→ INSTRUCTIONS TO FOLLOW
When a picture appears in the listing, leave it out and copy the rest exactly as it stands.

□ □ □

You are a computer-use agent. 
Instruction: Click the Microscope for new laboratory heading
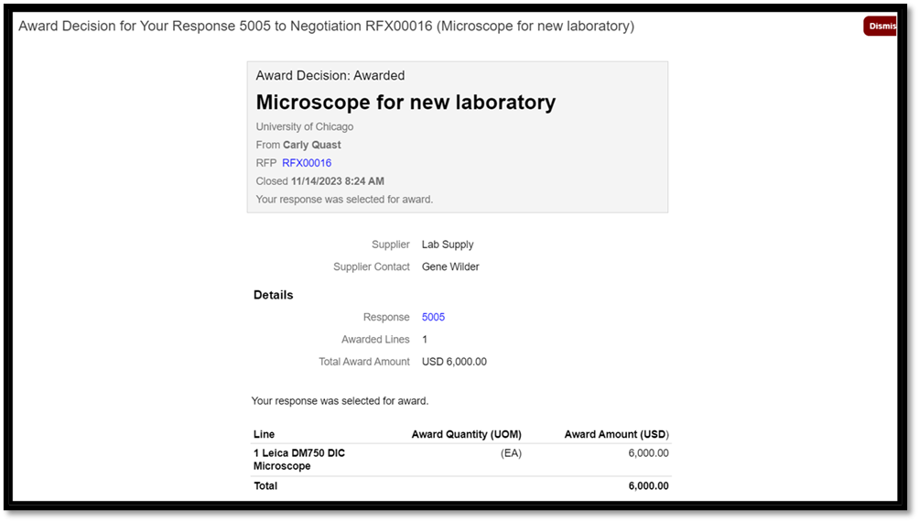pyautogui.click(x=405, y=102)
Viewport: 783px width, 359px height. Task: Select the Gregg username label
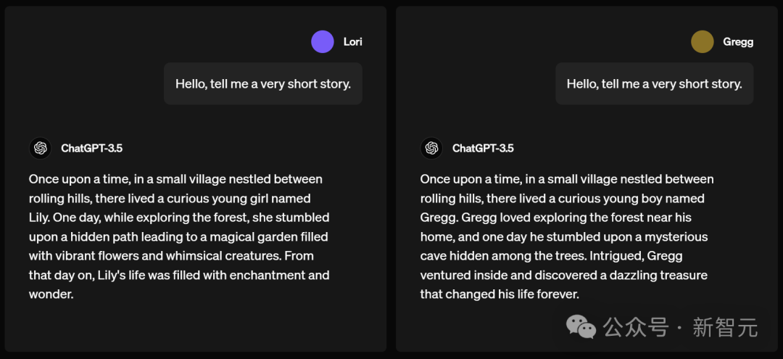tap(738, 42)
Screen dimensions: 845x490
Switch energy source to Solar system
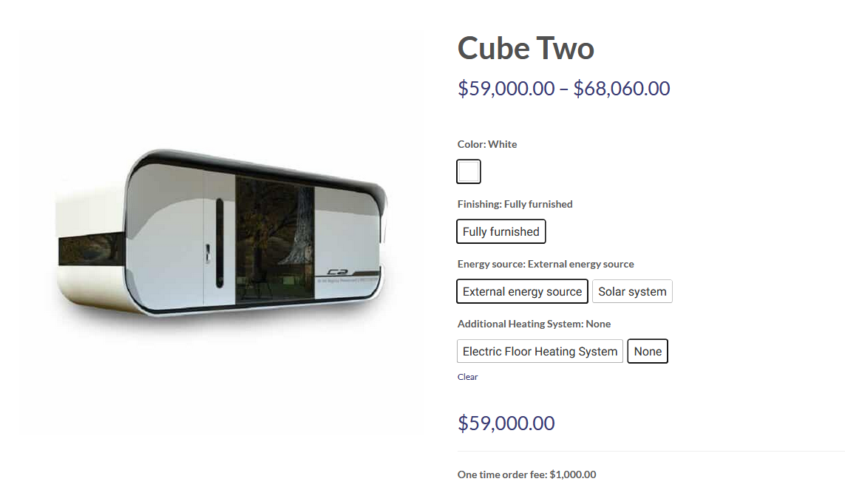coord(632,291)
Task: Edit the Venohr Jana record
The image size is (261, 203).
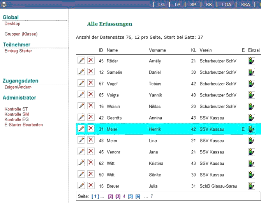Action: click(x=81, y=151)
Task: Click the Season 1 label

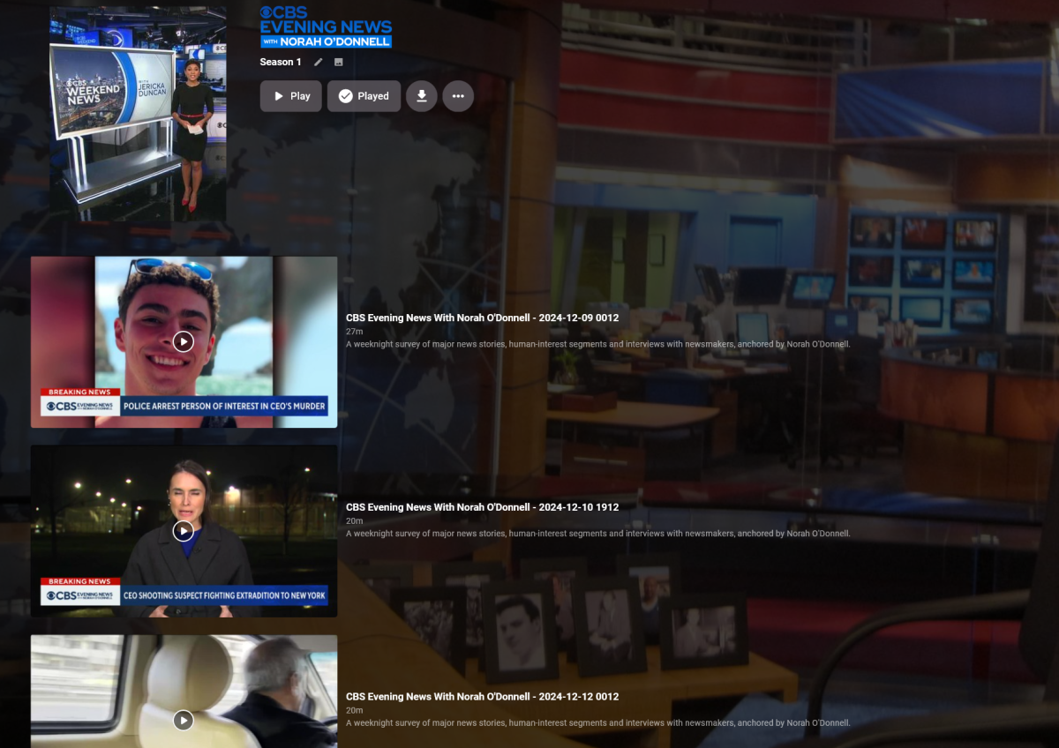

□ □ □

→ EXPECTED ANSWER
You are a computer-use agent. 
Instruction: Click the Microscope for new laboratory heading
pyautogui.click(x=405, y=102)
Viewport: 783px width, 359px height. Task: Select the Gregg username label
tap(738, 42)
Screen dimensions: 845x490
Switch energy source to Solar system
coord(632,291)
Task: Edit the Venohr Jana record
The image size is (261, 203).
Action: click(x=81, y=151)
Task: Click the Season 1 label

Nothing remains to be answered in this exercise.